Mr. Sem will answer questions regarding “the sand dredging in Koh Kong, especially, and mining in general,” CNRP lawmaker Son Chhay said. “Basically, the corruption.”
Records from both the U.N. and Singapore show that the city-state imported tens of millions tons of sand more from Cambodia than the country reported exporting there. The government has variously attributed the discrepancies to different tracking systems, smugglers from other countries sailing under the Cambodian flag and undefined “inefficient practices.”
In addition to the differing figures, Mr. Chhay said parliamentarians were interested in explanations of the ministry’s licensing process for other commodities, including gold.
“There are so many licenses being sold out for nothing to people who have no idea what mining is all about,” he said. “And they can sell the licenses to people in other countries for a very high amount.”
Ministry spokesmen could not be reached on Thursday for comment. In response to recent criticism over dredging, which can decimate river ecosystems, the minister traveled to Koh Kong province this week to meet with villagers and inspect dredging operations.
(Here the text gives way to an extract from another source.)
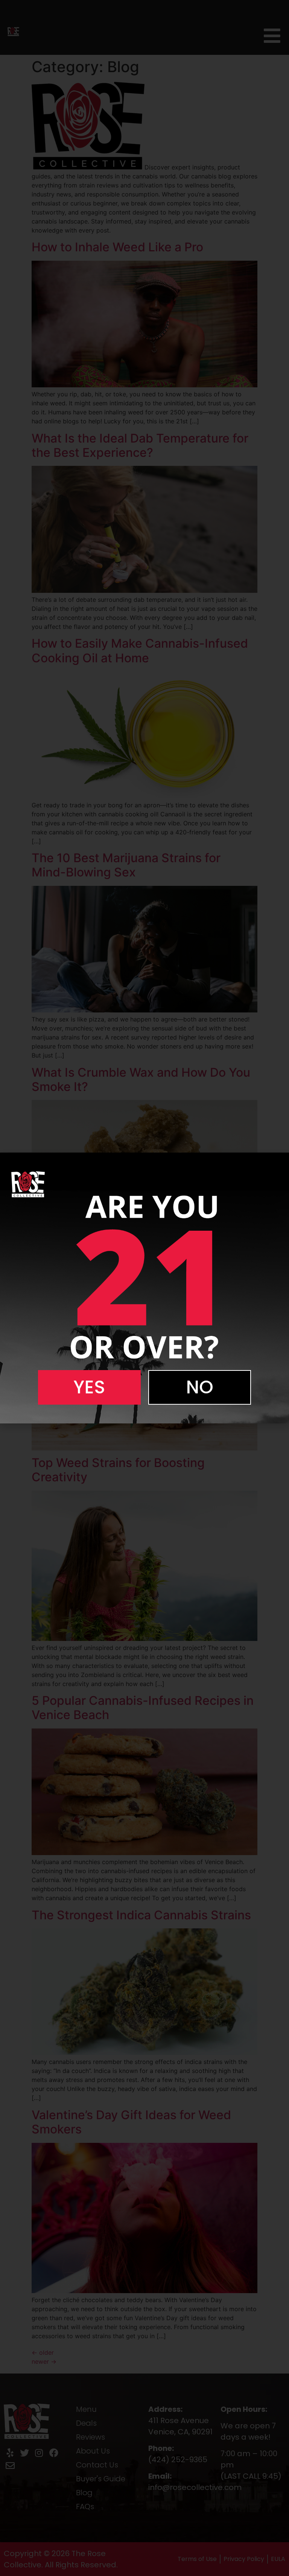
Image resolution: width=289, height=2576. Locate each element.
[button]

Mr. Sem “promised to ban all mining” in the province, according to Thun Ratha, an activist for the environmental NGO Mother Nature, who attended ministry sessions.
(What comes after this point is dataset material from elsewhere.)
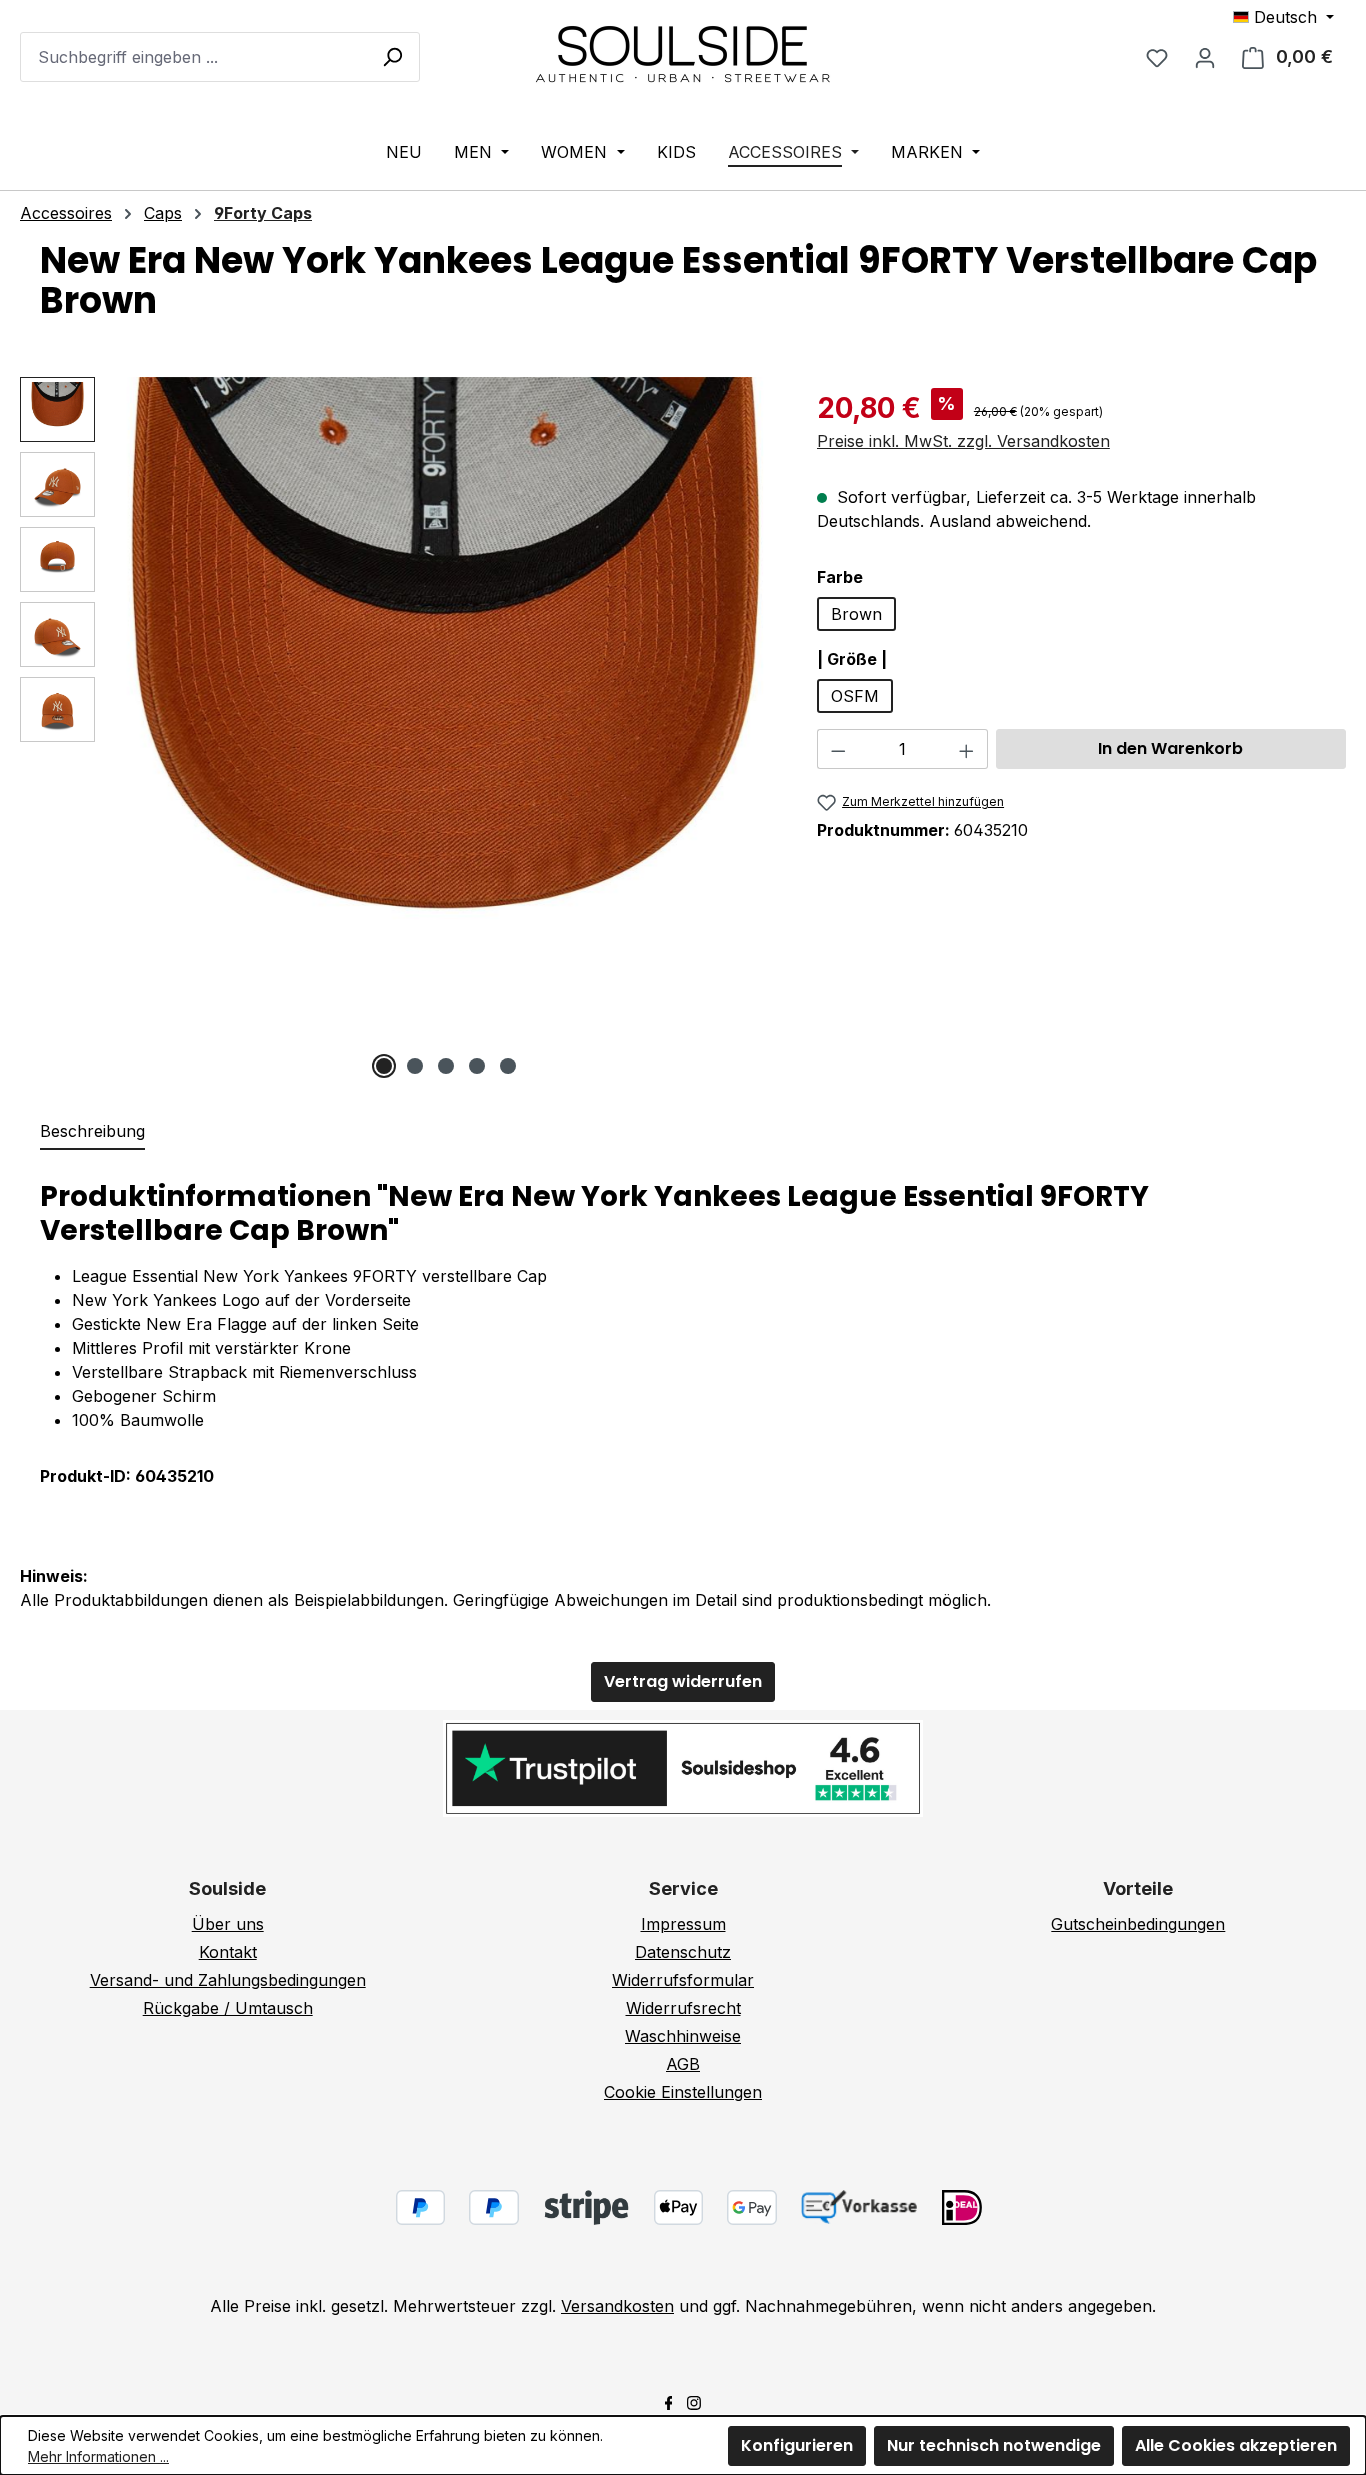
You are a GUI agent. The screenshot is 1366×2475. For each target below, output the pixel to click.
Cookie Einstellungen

Dredging “doesn’t happen during the day, but it is still happening at night,” Mr. Ratha said, adding that the ministry asked villagers witnessing foul play to collect evidence and report incidents.
“We won’t trust them 100 percent until they take away all sand dredging boats,” he added.
In a post on its Facebook page about the visit, the ministry did not mention any ban, instead focusing on a roughly $40,000 community fund it set up “for the purpose of community development, such as the construction of concrete roads, buying clean water boilers and buying water pumps for fire protection.”
Mr. Sem is the second minister summoned by the National Assembly in recent days over allegations of poor governance, joining Health Minister Mam Bunheng. Both requests now sit on the desk of Prime Minister Hun Sen, according to Assembly spokesman Leng Peng Long.
“I think Samdech is busy or has a technical problem, but they will both come,” he said.